Lung lipid peroxidation is thought to be a basic pathophysiological phenomenon responsible for pulmonary damage in different types of oxidant attack. Measurement of volatile hydrocarbons, especially ethane and pentane, produced during peroxidative degradation of polyunsatured fatty acids and exhaled into an animal housing chamber, has attracted increasing interest for the monitoring of in vivo lipid peroxidation. However, this approach cannot distinguish between pulmonary exhalation of hydrocarbons generated in different organs or even the intestinum and pulmonary generation of these lipid peroxidation markers.
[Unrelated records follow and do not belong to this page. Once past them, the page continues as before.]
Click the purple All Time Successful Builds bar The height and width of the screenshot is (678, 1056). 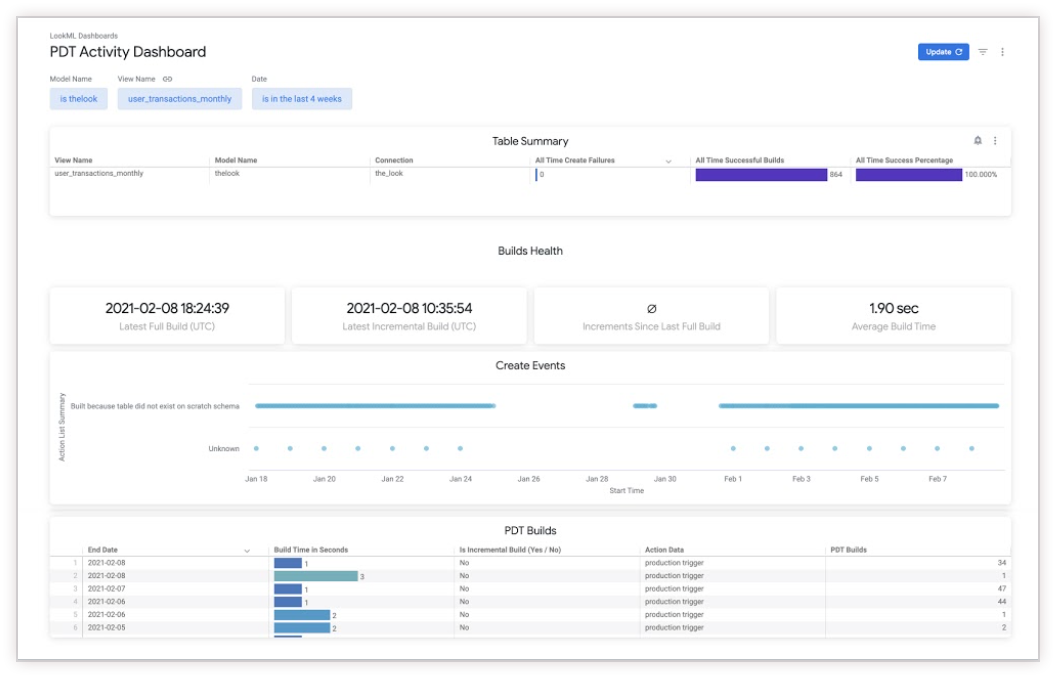(x=761, y=174)
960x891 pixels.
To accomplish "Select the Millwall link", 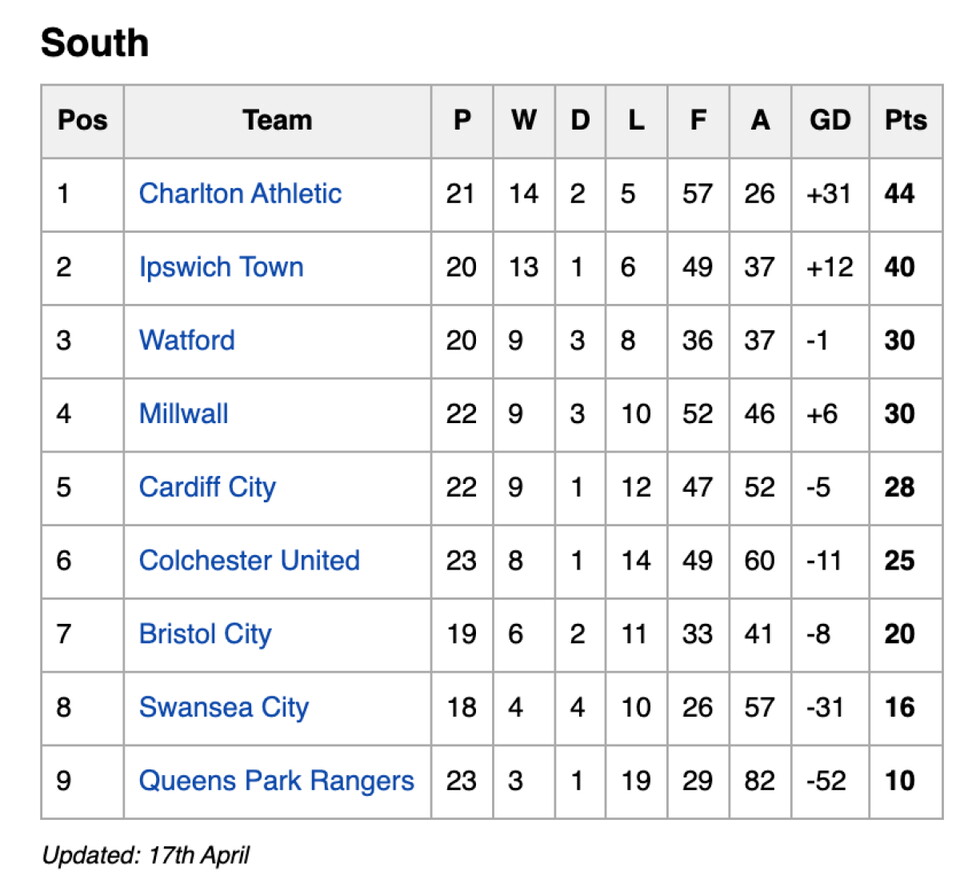I will pos(184,414).
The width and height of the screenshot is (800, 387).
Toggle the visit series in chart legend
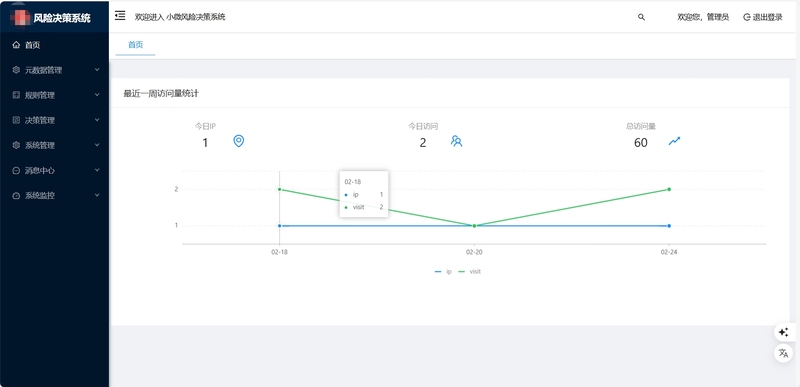coord(469,272)
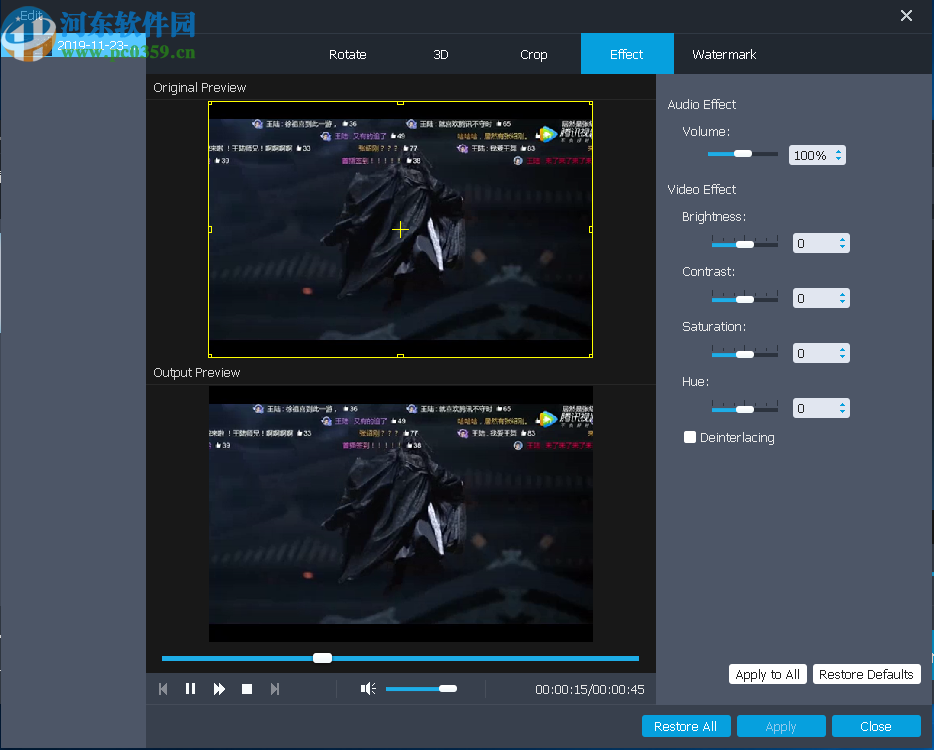
Task: Apply the current effect settings
Action: point(781,726)
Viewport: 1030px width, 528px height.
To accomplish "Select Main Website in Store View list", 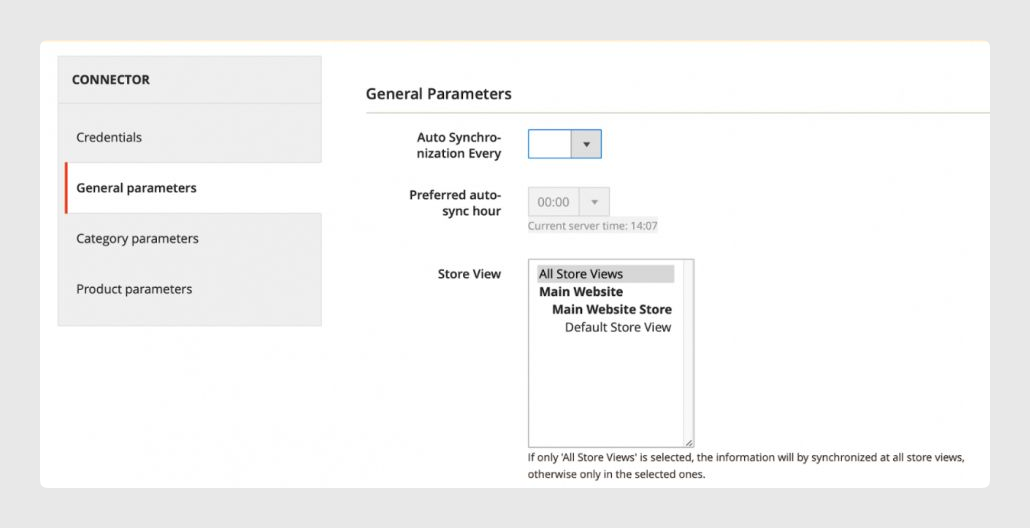I will 581,292.
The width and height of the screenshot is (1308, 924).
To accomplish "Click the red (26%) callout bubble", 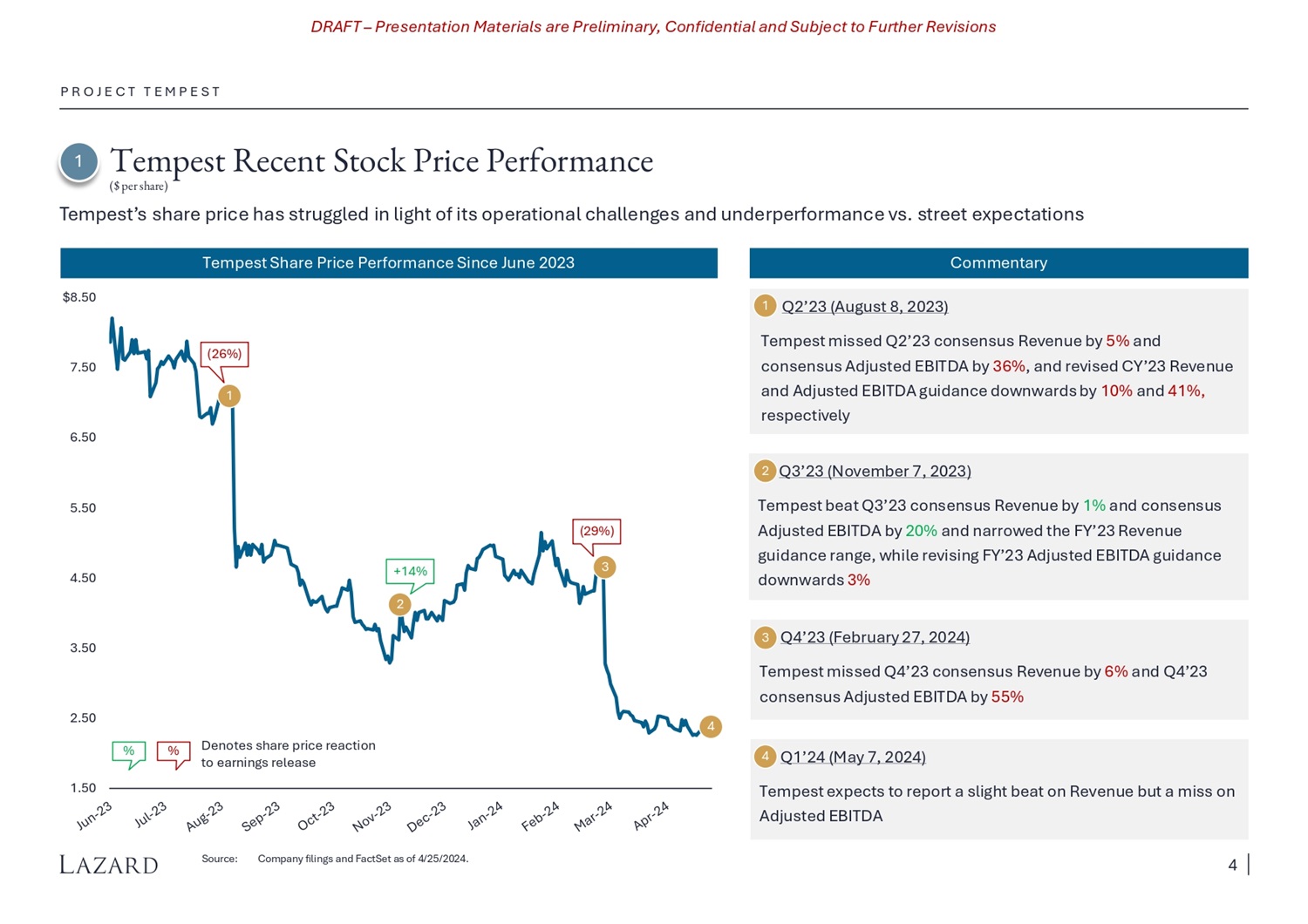I will (224, 354).
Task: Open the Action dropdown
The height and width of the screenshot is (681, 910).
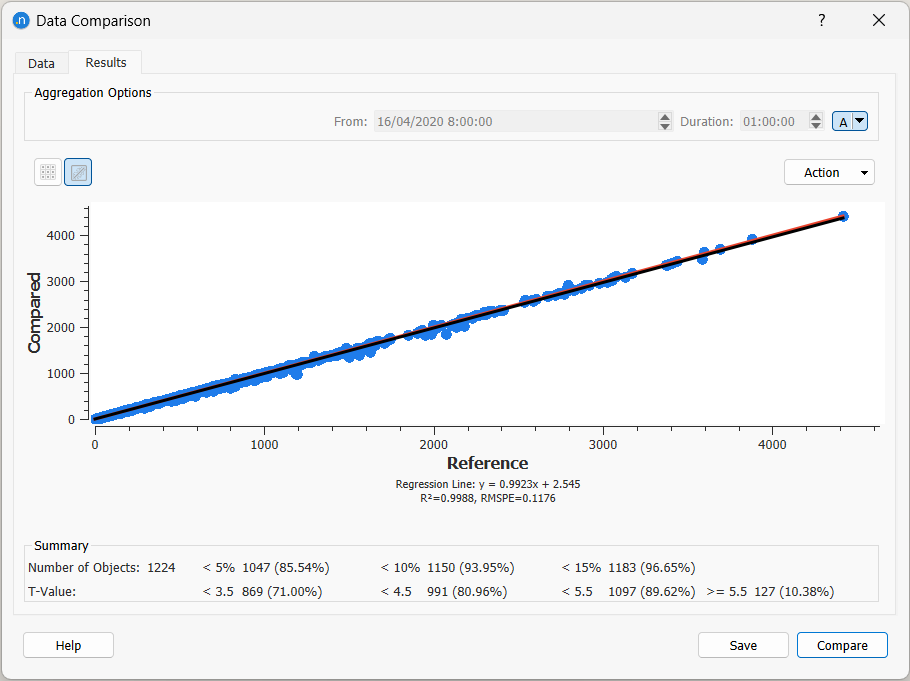Action: coord(829,171)
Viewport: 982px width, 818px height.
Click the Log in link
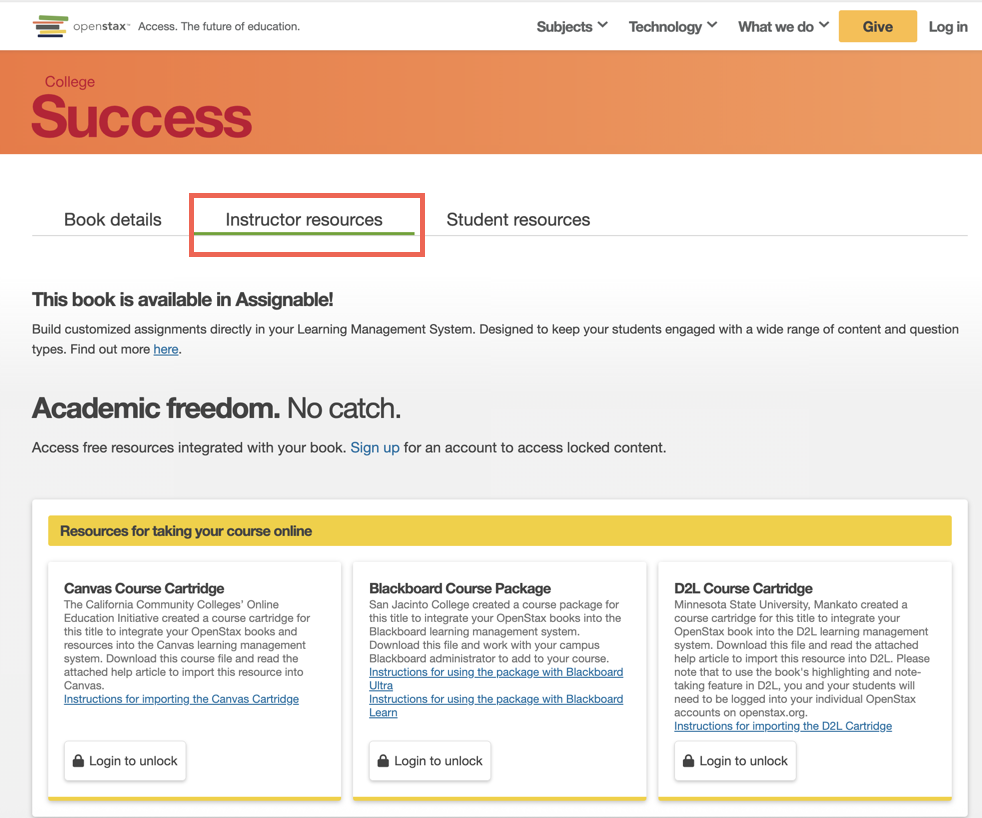[947, 26]
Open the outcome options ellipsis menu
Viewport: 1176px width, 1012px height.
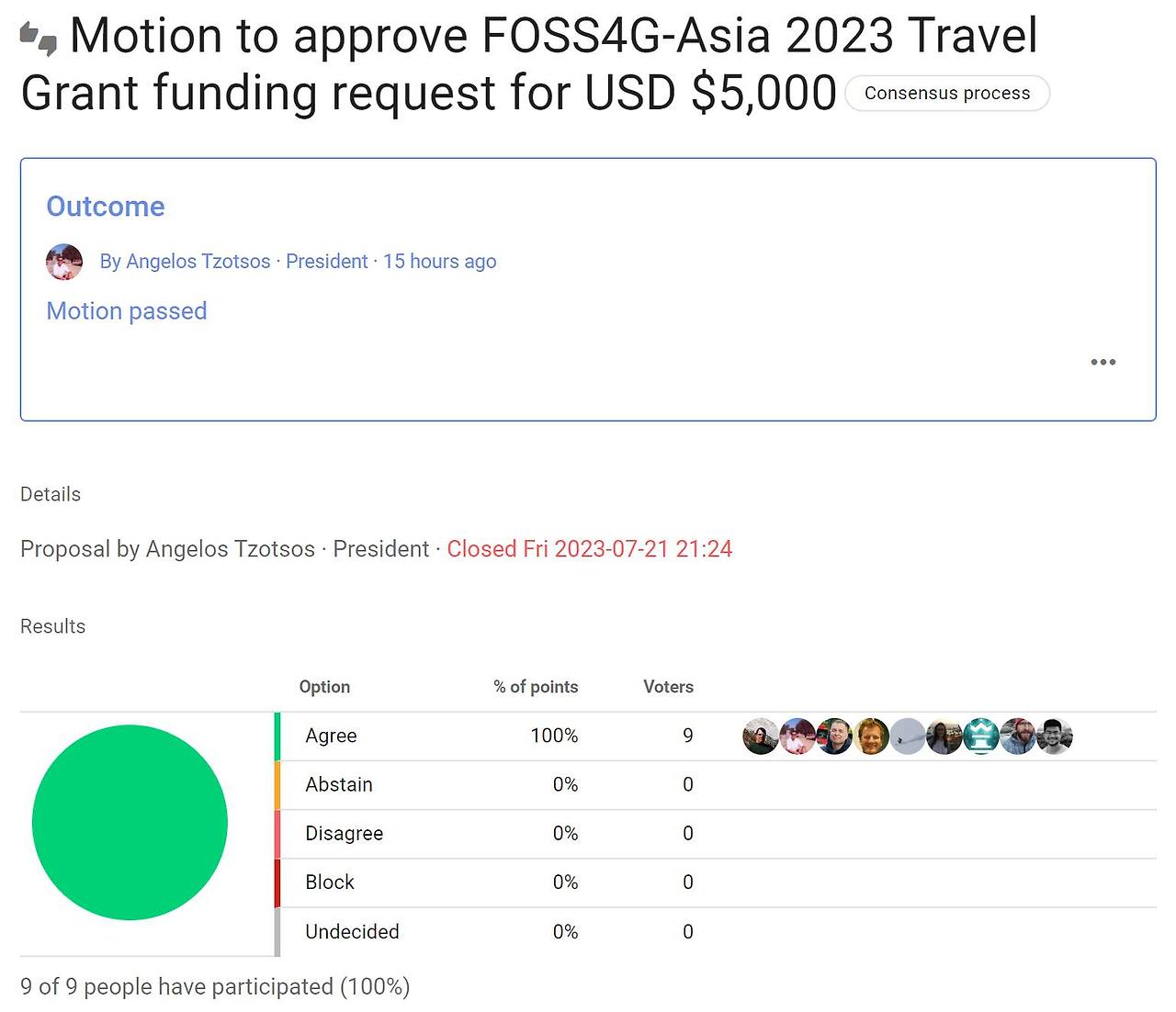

In the present study we developed a respiration and hydrocarbon trapping system for isolated, ventilated, and perfused lungs that avoided rebreathing and allowed complete sampling and gas chromatographic separation and quantification of exhaled alkanes and alkenes (C1-C5) in the absence of background levels. Using an "artificial lung," the recoveries of exogenously administered hydrocarbons ranged between 80 and 95% with good reproducibility (SD between 1.7 and 9.6%). The detection limit of the system was .apprx.3 fmol of each alkane or alkene/g wet lung weight .cntdot. min. However, neither under basal conditions nor during massive peroxidative stress by the application of high doses of H2O2, FeCl3/ascorbate, paraquat, or ozone was any material with a retention time similar to that of hydrocarbons exhaled from isolated rabbit lungs. We conclude that under the experimental conditions employed, there is only insignificant generation of hydrocarbons in intact lungs.